# Recent Proposals for Tiled Architectures

Sandro Bartolini, Roberto Giorgi,  
Enrico Martinelli, Zdravko Popovic

*Dpt. Ingegneria dell'Informazione, University of Siena, Via Roma 56, 53100, Siena, Italy*

---

## ABSTRACT

One of the most interesting research questions for the microarchitecture community is: “How can we effectively use the increasing number of transistors available on a single chip while avoiding wire delay problem?” The time needed for a signal to reach the opposite edge of a chip is becoming longer than one cycle, and because of this, it becomes hard to gain more performance improvement with the scaling of superscalar architectures. One viable solution for using all the available transistors efficiently and effectively, while hiding wire delay as much as possible is to parallelize resource usage through resource clustering and decoupling. Recently a good number of tiled/clustered architectures have been proposed, indicating that this field is gathering high interest from both academia and industry.

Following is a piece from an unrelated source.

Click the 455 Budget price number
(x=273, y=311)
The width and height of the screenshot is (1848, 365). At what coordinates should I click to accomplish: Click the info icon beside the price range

KEYWORDS: multiprocessors architectures, scalability, wire delay, chip multiprocessors.

## 1 Introduction

The natural way for improving the uniprocessor systems is connecting several uniprocessor systems with some kind of interconnection to work together. This is the main idea of all multiprocessor systems. As the technology was improving, it became possible to place more than one processor on a single chip, and therefore chip multiprocessors became reality. One type of chip multiprocessors are tiled architectures. Tiled architectures have some number of tiles that are replicated on the chip and connected with on-chip network. Using this approach, design is more simpler, because with technology improving just new tiles are added, and everything else (computational model, programing model, interconnection, memory organization) can stay the same.

The focus of this poster is to present some recent proposals that employ the tiling paradigm at different extents, in a comparative fashion, and highlight their main features and advantages. Architectures that are presented in this poster are (in alphabetical order): Raw [1] (MIT), Smart Memories [2] (Stanford University), Synchroscalar [3] (University of California, Davis and Polytechnic State University, San Luis Obispo), TRIPS [4] (University of Texas at Austin) and WaveScalar [5] (University of Washington), CDE [6] (Universitat Politecnica de Catalunya). In the second part, we present our idea how to design tiled architecture based on the SDF [7] architecture.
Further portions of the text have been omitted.